Tuesday, August 21, 2007

Caledonia redux

Algonquins to continue uranium site blockade

Last Updated: Tuesday, August 21, 2007 | 10:56 AM ET

CBC News

Two First Nations communities plan to continue blocking access to a potential uranium mining site in eastern Ontario despite a judge's order.

"Our plans at the site are to continue to secure the gate and not permit entry into our lands without our permission," Bob Lovelace, former chief of the Ardoch First Nation, said Tuesday. "And certainly the exploration company will not be permitted to do any test drilling."

He was responding to Ontario Superior Court Judge Gordon Thomson's 20-page interim decision, issued quietly last week, that bans entry to the property near Sharbot Lake by anyone except "the owner with the valid registered deed."

The ruling also orders the removal of all "signs, vehicles, buildings and other paraphernalia" erected at the site by either the Algonquins or the mining exploration company Frontenac Ventures since July 1, 2007, the Kingston Whig-Standard reported.

However, it allows for a qualified archeologist to search the property for sacred indigenous burial sites.

Protesters from the Ardoch and Shabot Obaadjiwan Algonquin First Nations have been blocking the entrance to the site, about 60 kilometres north of Kingston, since June.

The mining exploration company Frontenac Ventures Corp., which wants to do some test drilling for uranium, is suing the Algonquins for $77 million and seeking a judicial order to remove First Nations protesters from the site.

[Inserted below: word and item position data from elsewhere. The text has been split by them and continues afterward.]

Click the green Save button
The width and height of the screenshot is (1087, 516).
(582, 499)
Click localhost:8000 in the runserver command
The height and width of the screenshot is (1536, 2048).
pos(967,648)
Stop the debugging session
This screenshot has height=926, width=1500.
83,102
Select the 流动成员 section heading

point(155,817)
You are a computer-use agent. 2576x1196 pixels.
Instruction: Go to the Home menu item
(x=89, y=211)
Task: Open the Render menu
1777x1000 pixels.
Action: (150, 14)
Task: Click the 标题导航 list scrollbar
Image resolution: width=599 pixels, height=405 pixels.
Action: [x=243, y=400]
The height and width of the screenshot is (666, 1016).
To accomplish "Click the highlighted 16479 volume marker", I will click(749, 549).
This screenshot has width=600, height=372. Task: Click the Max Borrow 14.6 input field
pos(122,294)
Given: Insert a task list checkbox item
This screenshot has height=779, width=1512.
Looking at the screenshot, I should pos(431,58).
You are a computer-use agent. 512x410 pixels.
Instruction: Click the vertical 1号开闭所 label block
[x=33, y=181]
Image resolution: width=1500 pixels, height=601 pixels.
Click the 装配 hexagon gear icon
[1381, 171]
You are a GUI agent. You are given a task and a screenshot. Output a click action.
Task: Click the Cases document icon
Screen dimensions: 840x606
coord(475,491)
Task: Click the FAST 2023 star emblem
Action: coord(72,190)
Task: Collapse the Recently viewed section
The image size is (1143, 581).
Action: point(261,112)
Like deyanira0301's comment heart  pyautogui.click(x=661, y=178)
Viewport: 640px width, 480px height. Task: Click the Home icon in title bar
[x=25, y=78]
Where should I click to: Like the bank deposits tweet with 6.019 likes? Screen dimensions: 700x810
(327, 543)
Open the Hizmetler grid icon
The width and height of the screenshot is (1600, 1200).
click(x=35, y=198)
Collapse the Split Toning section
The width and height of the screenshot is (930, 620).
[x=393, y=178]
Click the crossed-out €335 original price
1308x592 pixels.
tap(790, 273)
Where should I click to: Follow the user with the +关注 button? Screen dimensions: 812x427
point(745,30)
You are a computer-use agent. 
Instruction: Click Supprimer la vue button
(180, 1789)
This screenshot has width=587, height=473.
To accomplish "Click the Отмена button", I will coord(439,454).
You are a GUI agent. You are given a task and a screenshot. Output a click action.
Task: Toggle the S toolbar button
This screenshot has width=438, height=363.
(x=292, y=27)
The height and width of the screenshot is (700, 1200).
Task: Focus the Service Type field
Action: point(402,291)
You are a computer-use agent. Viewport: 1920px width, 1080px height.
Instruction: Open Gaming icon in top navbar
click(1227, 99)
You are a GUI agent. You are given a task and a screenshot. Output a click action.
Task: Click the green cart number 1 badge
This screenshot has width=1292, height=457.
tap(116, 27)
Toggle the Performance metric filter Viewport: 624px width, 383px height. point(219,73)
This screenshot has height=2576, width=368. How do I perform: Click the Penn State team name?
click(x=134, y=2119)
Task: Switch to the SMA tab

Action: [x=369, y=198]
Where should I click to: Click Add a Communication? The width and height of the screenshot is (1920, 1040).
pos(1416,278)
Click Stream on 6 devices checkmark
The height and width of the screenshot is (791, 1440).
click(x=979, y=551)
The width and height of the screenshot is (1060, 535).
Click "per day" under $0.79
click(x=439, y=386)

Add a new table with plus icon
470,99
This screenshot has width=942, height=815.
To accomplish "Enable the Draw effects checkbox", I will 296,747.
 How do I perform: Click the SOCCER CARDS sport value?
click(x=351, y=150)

The interim decision came the same week the Algonquins sent a letter to Premier Dalton McGuinty announcing that they were pulling out of the court process and asking the Ontario government to intervene in the dispute.

The Algonquins say they are concerned that uranium mining would contaminate water and cause other environmental damage on property that comprises ancestral lands they never properly surrendered.

Lawyers for the various parties are to discuss the order in court on Thursday.

A decision on the requested injunction, which would grant Frontenac Ventures full access to the site, is to be made in September.

The site includes privately owned property, but is mainly land that Ontario considers to be owned by the Crown. The Shabot Obaadjiwan First Nation is in land-claim negotiations with the federal and provincial governments.